Deprem uzmanlarının ve Prof. Dr. Naci Görür’ün sıklıkla ‘İstanbul’da 7’nin üzerinde deprem bekliyoruz’ açıklamalarını değerlendiren Prof. Dr. Üşümezsoy, Marmara Denizi’ndeki fayın ölü bir fay olduğuna dikkat çekti.
Prof. Dr. Üşümezsoy, asıl fayın Yalova’nın Çınarcık bölgesinin önlerinden geçtiğine işaret ederek, “Hiçbir zaman Kuzey Marmara kenarından giden bir fayımız söz konusu değil” diye konuştu.
Prof. Dr. Üşümezsoy, İstanbul için 7.4’lük deprem senaryolarının çöpe atıldığını kaydederek, sözlerine şöyle devam etti: “1894’te olan deprem 1766’dan 4 kat daha şiddetli deprem niye onu görmüyorlar. Üstelikte tam İstanbul dediği yerde niye görmüyorlar. O zaman 250 yılda bir deprem oluyordu 250 yıldan beri deprem olmuyor deprem ele kulağında deme lafını çöpe attığı için.”

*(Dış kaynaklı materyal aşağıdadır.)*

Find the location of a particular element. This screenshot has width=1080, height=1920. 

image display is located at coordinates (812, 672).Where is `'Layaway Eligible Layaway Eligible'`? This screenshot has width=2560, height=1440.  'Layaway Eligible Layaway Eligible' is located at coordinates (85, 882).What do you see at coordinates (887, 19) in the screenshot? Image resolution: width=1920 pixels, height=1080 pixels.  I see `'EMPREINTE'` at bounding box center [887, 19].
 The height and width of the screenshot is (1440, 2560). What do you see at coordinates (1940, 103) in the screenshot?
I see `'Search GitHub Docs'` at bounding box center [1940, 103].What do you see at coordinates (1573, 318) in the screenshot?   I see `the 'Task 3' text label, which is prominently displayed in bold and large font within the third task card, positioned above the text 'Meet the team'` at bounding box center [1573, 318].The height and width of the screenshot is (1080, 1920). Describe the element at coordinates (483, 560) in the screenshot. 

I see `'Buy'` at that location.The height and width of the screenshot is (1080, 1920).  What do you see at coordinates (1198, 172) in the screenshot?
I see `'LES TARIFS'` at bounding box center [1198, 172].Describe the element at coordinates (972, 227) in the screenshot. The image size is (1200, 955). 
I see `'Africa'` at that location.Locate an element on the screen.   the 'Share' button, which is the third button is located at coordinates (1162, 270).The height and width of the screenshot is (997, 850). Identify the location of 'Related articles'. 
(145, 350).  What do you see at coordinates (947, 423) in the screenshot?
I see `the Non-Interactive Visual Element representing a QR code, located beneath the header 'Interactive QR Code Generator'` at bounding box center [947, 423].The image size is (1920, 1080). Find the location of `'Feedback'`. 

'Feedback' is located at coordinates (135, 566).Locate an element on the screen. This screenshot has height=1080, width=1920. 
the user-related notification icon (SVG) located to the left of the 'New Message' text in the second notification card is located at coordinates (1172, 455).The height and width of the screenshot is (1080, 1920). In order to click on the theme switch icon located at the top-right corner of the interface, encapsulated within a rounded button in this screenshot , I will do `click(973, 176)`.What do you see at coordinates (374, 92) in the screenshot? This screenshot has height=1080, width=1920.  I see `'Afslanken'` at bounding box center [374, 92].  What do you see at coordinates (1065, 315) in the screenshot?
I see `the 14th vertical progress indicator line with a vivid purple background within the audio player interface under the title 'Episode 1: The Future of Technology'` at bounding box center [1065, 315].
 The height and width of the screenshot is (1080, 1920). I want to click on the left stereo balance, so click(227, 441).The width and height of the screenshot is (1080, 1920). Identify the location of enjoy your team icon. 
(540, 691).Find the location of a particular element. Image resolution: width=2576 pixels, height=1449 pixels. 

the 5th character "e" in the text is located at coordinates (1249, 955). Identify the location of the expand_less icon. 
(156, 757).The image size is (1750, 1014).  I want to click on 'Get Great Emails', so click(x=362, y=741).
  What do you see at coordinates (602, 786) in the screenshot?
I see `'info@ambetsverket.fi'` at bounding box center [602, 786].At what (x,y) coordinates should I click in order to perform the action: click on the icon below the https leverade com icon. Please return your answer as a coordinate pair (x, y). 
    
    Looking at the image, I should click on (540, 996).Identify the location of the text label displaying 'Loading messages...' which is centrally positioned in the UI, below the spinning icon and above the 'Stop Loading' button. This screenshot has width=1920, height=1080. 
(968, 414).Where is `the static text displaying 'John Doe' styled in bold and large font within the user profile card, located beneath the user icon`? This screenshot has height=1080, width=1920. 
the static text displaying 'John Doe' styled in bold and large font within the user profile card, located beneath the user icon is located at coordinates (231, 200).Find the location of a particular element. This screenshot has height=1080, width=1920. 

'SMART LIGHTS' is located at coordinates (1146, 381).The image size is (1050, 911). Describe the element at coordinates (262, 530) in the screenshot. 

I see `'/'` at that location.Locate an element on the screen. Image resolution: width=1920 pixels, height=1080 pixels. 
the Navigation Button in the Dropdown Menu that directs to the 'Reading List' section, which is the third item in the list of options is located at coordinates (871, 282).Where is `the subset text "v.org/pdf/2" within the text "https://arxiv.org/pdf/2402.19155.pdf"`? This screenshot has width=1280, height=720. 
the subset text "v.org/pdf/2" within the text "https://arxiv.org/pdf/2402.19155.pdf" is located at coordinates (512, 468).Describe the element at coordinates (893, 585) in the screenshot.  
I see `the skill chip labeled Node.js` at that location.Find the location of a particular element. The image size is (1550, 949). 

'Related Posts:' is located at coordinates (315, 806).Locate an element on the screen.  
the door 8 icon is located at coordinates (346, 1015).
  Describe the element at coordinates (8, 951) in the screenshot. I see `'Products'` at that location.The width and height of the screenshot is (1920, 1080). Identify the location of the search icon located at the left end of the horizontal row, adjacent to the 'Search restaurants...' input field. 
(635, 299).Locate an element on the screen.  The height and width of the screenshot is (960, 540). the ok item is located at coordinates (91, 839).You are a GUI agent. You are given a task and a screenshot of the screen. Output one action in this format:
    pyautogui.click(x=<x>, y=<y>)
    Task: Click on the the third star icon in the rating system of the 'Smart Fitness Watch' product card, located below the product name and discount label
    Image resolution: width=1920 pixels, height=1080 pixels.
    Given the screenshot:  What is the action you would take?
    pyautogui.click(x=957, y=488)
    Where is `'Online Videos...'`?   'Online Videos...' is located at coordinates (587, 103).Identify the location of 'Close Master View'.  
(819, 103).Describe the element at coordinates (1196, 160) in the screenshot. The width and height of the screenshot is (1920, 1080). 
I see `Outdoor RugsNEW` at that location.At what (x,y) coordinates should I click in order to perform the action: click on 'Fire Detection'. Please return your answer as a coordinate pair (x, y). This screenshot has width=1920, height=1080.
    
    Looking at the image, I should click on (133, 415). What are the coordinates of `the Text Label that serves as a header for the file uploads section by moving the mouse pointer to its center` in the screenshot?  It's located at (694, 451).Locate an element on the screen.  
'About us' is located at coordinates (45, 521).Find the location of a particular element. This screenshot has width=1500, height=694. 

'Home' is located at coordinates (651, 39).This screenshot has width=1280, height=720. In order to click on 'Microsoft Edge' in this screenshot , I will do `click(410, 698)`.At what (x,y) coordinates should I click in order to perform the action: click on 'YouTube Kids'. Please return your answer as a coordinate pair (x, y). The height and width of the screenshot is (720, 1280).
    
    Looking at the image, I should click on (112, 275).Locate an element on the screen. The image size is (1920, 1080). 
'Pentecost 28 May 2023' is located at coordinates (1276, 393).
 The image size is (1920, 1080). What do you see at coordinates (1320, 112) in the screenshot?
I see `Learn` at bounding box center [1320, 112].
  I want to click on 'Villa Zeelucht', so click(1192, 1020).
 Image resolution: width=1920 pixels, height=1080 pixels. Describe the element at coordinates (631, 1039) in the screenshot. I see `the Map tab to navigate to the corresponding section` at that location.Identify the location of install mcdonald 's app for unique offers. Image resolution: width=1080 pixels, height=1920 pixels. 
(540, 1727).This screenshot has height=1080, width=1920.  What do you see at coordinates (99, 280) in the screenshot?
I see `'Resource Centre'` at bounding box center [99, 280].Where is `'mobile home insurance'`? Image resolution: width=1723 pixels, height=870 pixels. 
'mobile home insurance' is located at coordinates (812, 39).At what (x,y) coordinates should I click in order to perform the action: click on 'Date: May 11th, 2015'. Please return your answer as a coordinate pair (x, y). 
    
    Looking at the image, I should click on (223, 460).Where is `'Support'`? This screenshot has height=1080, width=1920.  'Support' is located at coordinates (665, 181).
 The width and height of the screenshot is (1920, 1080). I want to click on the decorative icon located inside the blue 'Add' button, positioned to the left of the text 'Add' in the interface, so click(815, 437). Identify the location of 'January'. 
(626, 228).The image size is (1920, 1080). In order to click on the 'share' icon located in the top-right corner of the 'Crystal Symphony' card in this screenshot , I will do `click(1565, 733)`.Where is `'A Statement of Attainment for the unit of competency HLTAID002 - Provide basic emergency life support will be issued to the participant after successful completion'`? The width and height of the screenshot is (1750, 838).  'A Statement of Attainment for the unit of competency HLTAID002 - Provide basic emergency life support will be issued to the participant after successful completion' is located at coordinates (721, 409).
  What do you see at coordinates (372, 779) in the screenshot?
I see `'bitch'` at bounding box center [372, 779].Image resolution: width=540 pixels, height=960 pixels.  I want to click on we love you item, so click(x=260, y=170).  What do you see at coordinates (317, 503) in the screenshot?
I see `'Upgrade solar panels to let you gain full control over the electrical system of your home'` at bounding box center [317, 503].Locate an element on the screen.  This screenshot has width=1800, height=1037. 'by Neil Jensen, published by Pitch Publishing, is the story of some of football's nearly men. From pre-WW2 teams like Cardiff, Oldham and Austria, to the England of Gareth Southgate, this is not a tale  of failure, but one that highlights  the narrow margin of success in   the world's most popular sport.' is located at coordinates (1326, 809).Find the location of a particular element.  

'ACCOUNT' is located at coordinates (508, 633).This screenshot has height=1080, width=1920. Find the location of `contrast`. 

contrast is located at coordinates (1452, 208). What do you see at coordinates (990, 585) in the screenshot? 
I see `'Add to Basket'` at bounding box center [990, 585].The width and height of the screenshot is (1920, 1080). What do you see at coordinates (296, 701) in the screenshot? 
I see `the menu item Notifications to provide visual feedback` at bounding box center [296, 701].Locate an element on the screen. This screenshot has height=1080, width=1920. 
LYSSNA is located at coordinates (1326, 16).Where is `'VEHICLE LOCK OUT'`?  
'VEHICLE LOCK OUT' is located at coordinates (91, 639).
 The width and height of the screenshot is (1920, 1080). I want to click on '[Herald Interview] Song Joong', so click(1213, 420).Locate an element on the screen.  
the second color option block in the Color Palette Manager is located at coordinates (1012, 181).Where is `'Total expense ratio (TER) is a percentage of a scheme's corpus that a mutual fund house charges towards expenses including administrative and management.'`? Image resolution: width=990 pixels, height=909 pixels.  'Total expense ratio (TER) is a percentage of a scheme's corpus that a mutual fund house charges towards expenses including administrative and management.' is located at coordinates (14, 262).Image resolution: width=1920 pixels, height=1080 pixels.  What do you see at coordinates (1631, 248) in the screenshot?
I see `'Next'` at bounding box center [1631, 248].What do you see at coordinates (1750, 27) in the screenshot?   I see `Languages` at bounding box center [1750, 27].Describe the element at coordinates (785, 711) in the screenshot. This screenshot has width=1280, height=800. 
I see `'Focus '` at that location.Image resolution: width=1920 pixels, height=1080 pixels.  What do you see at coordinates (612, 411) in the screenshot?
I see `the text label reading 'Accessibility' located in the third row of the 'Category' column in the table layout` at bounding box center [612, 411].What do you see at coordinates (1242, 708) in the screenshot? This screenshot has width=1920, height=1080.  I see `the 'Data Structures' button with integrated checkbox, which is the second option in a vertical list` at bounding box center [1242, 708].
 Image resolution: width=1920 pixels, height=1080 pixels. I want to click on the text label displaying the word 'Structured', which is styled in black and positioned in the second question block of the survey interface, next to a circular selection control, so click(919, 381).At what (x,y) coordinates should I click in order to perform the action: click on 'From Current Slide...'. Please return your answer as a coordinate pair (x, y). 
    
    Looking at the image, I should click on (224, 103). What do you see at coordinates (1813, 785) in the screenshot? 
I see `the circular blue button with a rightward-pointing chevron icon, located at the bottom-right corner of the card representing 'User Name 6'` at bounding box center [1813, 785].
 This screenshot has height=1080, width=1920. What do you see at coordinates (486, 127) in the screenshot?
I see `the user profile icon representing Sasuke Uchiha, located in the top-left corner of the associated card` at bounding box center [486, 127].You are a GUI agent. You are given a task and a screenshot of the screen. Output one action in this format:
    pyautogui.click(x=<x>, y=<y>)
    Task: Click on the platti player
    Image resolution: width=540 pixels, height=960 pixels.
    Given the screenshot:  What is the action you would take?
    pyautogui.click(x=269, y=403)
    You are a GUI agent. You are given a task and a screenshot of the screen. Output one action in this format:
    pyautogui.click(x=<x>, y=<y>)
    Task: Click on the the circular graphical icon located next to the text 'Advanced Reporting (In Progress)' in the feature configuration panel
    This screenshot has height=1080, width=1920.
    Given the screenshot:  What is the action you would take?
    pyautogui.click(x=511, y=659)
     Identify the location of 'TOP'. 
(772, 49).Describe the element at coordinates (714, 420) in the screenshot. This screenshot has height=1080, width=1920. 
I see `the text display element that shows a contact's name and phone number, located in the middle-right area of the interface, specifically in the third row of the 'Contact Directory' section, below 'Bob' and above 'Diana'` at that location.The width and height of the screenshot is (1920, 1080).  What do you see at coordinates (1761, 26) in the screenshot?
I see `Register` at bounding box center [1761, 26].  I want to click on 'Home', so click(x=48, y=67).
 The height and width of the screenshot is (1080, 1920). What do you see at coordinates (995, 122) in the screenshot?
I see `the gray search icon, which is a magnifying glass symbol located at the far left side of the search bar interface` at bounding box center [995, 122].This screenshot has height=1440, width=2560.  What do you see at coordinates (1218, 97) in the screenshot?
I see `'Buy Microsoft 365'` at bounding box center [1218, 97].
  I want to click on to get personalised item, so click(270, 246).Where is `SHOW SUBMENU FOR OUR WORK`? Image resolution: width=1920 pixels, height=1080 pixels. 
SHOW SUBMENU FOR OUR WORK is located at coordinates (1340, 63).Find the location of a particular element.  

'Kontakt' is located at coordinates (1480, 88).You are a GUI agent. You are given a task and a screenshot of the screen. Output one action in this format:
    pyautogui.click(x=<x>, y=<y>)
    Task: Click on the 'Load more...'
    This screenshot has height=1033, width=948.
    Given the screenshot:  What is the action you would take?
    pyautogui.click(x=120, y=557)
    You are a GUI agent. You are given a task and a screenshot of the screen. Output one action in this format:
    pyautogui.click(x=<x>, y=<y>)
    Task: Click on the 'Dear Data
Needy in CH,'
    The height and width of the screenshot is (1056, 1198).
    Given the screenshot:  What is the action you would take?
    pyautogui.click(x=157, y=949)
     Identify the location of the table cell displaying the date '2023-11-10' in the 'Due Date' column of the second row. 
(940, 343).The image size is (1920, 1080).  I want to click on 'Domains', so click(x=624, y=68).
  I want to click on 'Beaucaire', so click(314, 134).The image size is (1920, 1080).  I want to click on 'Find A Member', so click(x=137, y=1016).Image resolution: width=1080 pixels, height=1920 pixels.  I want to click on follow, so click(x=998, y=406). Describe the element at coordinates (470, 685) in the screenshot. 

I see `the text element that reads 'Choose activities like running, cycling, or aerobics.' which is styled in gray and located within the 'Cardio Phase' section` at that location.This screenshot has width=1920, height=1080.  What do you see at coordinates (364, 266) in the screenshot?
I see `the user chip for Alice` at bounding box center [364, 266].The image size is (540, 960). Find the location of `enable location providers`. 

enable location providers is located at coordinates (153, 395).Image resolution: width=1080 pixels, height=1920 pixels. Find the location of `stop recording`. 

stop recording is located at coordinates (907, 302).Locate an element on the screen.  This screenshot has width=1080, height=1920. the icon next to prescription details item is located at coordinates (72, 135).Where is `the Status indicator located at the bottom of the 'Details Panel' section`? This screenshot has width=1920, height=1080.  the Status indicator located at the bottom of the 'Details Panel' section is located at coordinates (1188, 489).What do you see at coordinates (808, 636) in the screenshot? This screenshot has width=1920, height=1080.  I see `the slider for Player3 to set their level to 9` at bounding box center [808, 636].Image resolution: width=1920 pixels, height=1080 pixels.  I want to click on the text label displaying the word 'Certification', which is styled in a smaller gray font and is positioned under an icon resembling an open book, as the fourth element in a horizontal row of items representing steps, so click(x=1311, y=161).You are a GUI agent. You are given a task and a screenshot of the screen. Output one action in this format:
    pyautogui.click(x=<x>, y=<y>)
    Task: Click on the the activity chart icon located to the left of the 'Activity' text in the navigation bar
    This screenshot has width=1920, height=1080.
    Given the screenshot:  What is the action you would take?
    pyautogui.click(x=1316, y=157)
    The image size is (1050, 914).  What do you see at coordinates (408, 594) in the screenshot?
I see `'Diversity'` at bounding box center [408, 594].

Sık sık sorulan “Adalar fayı niye kırılmaz?” sorusunu da yanıtlayan Prof. Dr. Üşümezsoy, şunları söyledi:
“Depremi yaratan kuvvet fay düzlemine 45 derece açıyla gelirse, bir kamyonu iterken 45 derece açıyla itersek orada bir makaslama kuvvet yapar ve fayı iter. Burada doğu batı gidişli bakın Kuzey Anadolu fayı Körfez’den geliyor Sapanca’da doğu Eee Hersek Burnunu geçiyor, Çınar çukurunun güneyinden geçiyor.”
”Doğu batı onu etkileyen kuvvet Bakın şu sarıyla gösterilen 45 derece güneydoğuya doğru giden kuvvet. Ama bunun Adalar fayını etkilemesi mümkün değil. Çünkü Adalar fayıyla maksimum sıkıştırma kuvveti birbirine paralel olunca o fay çalışmaz zaten. Ölü bir fay ama mekanizma kinematik açısından bu çalışmaz. Dolayısıyla buradaki doğu batı gidişli fayın arkadaşların hep adalara doğru götürdükleri hikaye Kandilli’nin de götürdüğü kinematik bilmemekten kaynaklanıyor.”